Jan 4 12:33:55 coffee saslauthd[30308]: user ldap_search_st() failed: Can't contact LDAP server
Jan 4 12:33:55 coffee saslauthd[30308]: Retrying authentication
Jan 4 12:33:55 coffee saslauthd[30308]: ldap_simple_bind() failed -1 (Can't contact LDAP server).


and in the maillog:

Jan 4 12:32:52 coffee postfix/smtpd[2940]: warning: dict_ldap_connect: Unable to bind to server ldap://ldaprepl:389 as cn=Coffee: -1 (Can't contact LDAP server)
Jan 4 12:32:59 coffee authdaemond: ldap_simple_bind_s failed: Can't contact LDAP server


etc. etc.

so it seems to run into a problem (write error?) that leads to a condition where it has to exit.

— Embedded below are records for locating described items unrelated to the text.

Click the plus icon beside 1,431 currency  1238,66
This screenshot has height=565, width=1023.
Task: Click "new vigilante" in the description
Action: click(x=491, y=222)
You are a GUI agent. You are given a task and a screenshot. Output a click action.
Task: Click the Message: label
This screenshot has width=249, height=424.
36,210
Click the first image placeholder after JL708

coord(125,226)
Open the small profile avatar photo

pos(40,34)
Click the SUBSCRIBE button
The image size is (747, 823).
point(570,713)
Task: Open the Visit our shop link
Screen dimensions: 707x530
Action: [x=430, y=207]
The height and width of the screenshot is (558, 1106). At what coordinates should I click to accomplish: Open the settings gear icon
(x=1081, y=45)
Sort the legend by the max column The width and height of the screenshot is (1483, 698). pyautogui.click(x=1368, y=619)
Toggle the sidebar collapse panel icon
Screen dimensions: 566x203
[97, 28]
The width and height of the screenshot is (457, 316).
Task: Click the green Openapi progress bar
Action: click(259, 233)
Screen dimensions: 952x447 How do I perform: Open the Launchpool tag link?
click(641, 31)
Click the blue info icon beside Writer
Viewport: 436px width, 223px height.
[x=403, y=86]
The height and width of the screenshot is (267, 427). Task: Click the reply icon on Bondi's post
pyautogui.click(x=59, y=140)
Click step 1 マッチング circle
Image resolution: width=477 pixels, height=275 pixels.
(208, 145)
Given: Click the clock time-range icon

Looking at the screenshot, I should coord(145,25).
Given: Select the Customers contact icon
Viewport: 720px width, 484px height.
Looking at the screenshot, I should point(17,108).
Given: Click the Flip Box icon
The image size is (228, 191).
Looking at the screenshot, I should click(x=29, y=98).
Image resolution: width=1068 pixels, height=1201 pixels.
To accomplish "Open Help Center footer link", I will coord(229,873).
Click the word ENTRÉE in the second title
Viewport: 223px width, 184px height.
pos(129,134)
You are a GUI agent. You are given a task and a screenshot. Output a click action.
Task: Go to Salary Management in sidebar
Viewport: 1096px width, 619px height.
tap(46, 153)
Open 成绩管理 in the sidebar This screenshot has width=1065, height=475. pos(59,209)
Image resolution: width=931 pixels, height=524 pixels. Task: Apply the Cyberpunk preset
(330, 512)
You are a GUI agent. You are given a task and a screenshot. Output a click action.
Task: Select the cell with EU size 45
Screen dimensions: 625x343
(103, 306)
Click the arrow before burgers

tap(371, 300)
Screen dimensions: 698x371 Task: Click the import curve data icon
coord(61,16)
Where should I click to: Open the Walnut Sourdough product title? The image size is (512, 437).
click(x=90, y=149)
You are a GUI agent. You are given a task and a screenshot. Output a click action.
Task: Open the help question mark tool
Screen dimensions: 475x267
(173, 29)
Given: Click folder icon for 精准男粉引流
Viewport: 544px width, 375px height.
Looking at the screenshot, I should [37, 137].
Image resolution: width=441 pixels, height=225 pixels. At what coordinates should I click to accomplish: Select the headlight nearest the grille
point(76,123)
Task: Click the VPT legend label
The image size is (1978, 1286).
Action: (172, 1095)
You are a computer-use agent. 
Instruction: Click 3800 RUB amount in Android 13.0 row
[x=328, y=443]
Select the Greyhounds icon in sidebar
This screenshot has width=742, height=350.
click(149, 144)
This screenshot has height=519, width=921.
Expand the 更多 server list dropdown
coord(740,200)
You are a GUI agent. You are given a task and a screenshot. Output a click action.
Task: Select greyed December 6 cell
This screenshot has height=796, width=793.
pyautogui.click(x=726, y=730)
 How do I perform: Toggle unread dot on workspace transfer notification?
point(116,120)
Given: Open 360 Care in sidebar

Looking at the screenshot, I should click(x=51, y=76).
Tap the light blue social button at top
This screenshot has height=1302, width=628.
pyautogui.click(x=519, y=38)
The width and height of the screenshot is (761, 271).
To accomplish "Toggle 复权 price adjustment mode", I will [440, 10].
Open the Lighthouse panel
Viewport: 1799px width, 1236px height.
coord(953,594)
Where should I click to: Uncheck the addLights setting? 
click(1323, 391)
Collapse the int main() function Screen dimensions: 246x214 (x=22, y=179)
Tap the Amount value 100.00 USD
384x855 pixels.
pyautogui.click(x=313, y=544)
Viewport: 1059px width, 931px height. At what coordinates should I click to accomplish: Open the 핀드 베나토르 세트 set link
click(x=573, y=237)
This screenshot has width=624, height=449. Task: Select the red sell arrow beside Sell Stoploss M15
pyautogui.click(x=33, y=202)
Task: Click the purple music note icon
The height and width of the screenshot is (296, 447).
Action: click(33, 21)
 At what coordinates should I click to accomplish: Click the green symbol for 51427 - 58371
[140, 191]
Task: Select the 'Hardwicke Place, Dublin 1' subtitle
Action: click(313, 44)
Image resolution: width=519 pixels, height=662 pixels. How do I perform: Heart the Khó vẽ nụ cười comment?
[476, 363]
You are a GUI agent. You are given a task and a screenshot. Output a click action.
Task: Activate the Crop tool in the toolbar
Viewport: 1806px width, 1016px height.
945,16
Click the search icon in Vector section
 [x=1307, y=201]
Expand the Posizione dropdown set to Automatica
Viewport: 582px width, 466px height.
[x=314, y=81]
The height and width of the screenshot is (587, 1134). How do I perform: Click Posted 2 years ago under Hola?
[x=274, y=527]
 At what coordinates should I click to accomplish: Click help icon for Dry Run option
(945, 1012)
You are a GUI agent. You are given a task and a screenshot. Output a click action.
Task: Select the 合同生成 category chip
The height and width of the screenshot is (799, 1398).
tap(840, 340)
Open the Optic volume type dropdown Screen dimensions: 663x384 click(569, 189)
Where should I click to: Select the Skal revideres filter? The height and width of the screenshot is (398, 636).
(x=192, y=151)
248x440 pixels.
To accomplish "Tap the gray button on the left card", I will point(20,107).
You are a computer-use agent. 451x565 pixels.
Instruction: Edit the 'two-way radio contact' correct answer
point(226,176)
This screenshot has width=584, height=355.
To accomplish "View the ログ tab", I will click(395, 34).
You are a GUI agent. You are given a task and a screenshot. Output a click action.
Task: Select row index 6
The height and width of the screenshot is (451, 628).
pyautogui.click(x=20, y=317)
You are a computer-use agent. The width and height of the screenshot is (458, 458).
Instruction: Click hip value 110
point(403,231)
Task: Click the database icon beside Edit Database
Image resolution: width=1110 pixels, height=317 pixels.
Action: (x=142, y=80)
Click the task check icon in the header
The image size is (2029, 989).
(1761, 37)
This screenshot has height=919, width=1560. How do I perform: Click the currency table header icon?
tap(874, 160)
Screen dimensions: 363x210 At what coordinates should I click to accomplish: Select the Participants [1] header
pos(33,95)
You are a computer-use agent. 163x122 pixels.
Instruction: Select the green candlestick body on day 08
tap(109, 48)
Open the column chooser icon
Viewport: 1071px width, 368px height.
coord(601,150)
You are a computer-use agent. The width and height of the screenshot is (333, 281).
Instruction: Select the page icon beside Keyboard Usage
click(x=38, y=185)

Load average during the time is not extreme, 1.15 on a dual-Xeon. There is a TINY bit of swap going on during this time, but I can't tell if it's prior to the event or after, when I restart LDAP. Oh, yes, incidentally restarting openldap fixes everything.

Q: Is it possible that logging itself is killing it? My logfile is about 600MB a day with just the default loglevel, so I don't want to turn on any extra logging to get more descriptive error messages, and in fact would rather turn DOWN logging. When it says "ber write failed", what is it trying to write - responses to a socket or updates to the database?